PASSAGE SHOWN.
★ ★ ★

Re: Multiple log entries from InvokeScriptedProcessor initialize() ?

Posted by James Wing <jv...@gmail.com>.
James,

I apologize, I did not absorb the fact that you are using the Python
logging package rather than the built-in Java logging.  My advice below is
not helpful.

Are you aware that you can use the Java logging from within scripts?  I
believe you can configure it to provide the various files you need.

On Tue, Apr 4, 2017 at 11:35 AM, James McMahon <js...@gmail.com> wrote:

> How many distinct log files will that logback approach permit me James? I
> have six different workflow paths for which I want to log to separate and
> distinct log files.
>
> From this initialization, which of my python logging commands would stay
> in initialize() and which would move to the logback.xml?
>               self.logger = logging.getLogger('nifi_ISP_1')
>
>                self.logger.setLevel(logging.DEBUG)
>
>                # establish a file handler…
>
>                fh = logging.FileHandler('/home/nif
> i/latest/logs/TestLog.log')
>
>                fh.setLevel(logging.DEBUG)
>
>                # create a formatter and associate it with our handler…
>
>                formatter = logging.Formatter('%(asctime)-15s %(message)s')
>
>                fh.setFromatter(formatter)
>
>                self.logger.addHandler(fh)
>
>                self.logger.info('Stooges 2020: Larry, Curley, Moe for
> President')
>
>
> So the problem here is that when I Stop the processor, the file handles
> are not eliminated? The initialize() runs at Start only, but if it has been
> stopped and started one or more times prior it inherits all that previous
> baggage. Is that right?
>
> Thanks very much.
>
> Jim
>
> On Tue, Apr 4, 2017 at 2:18 PM, James Wing <jv...@gmail.com> wrote:
>
>> James,
>>
>> I suspect your call to self.logger.addHandler(fh) is cumulatively adding
>> to your log results as initialize() is called again.  Can you define the
>> log file and formatting in your NiFi's conf/logback.xml (no restart
>> required)?  Then you can safely call getLogger() and access the shared
>> configuration.
>>
>>
>> Thanks,
>>
>> James
>>
>> On Tue, Apr 4, 2017 at 10:02 AM, James McMahon <js...@gmail.com>
>> wrote:
>>
>>> Good afternoon. I have been working to configure logging to a specific
>>> log file that associates exclusively with one NiFi processor instance. I
>>> understood from previous posts that InvokeScriptedProcessor processor lends
>>> itself to this requirement. ISP allows for code that runs once - and only
>>> once - when the processor is started.
>>>
>>>
>>>
>>> In this code snippet that follows I show how I establish my logging in
>>> my ISP initialize() method. The problem I am having is that with each
>>> stop/restart of the processor during test and development it appears that I
>>> am initializing new instances of my logger following each restart of the
>>> processor. After my first run my log has
>>>
>>> Stooges 2020…
>>>
>>> After my second run,
>>>
>>> Stooges 2020…
>>>
>>> Stooges 2020…
>>>
>>> After my third,
>>>
>>> Stooges 2020…
>>>
>>> Stooges 2020…
>>>
>>> Stooges 2020…
>>>
>>> And so on. After three runs of my ISP processor I have six log entries
>>> rather than the three I expect.

★ ★ ★

EXCERPTED RECORDS.

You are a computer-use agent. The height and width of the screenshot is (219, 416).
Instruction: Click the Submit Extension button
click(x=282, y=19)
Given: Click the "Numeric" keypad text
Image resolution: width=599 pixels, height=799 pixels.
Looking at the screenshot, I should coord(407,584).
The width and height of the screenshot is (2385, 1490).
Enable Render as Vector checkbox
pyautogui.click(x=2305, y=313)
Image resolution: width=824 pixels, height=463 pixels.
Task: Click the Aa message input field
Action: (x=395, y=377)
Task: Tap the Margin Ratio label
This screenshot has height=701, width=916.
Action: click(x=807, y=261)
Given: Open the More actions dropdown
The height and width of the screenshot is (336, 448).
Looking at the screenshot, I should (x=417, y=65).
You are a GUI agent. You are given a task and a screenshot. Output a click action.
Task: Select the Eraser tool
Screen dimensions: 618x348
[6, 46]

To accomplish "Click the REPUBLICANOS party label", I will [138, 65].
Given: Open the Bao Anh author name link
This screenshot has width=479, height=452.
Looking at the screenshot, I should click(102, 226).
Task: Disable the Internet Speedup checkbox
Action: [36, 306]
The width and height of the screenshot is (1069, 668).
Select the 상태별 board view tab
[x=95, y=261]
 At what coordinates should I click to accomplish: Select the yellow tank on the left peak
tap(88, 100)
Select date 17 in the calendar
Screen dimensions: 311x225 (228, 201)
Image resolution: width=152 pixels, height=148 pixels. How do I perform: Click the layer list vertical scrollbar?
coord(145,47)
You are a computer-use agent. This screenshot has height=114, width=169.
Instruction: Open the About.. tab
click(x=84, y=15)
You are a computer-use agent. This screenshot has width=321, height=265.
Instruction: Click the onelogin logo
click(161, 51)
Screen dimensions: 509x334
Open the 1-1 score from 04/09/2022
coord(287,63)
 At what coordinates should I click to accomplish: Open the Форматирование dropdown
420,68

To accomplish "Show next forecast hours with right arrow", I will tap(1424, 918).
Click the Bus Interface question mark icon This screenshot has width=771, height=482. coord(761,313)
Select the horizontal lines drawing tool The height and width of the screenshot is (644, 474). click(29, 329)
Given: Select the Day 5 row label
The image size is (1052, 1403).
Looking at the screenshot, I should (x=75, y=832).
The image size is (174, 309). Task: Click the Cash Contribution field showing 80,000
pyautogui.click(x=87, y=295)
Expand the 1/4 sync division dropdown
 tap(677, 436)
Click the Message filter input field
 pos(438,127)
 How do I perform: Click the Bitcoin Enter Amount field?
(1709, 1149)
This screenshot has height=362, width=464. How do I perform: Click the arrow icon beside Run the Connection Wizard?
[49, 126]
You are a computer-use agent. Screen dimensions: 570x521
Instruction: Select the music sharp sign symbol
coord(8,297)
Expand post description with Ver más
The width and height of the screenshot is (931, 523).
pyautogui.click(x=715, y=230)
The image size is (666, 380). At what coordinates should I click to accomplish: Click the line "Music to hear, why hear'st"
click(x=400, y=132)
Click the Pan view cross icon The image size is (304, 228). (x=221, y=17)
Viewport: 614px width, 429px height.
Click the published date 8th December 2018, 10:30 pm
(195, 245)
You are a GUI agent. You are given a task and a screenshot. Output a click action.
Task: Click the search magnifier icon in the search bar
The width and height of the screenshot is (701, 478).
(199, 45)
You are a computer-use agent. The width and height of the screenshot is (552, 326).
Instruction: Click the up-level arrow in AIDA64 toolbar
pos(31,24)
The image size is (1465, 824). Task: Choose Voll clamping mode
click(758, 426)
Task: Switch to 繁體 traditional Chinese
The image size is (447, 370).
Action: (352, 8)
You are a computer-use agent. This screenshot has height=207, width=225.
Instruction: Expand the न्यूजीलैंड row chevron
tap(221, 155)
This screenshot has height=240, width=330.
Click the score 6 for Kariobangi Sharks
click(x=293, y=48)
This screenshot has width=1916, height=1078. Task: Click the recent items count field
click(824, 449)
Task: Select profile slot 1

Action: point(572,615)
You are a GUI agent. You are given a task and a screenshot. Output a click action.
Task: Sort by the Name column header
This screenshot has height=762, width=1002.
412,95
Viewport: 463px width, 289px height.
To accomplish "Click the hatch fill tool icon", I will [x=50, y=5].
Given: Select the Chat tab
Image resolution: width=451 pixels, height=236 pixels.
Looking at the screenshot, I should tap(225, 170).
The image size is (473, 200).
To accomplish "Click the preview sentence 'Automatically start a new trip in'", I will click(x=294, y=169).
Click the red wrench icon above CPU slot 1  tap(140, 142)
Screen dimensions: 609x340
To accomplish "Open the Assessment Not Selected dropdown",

★ ★ ★

TASK.
In the thread about NiFi logging, which configuration file does James Wing suggest using to define the log file and formatting?

CORRECT ANSWER.
He suggests defining them in NiFi's conf/logback.xml.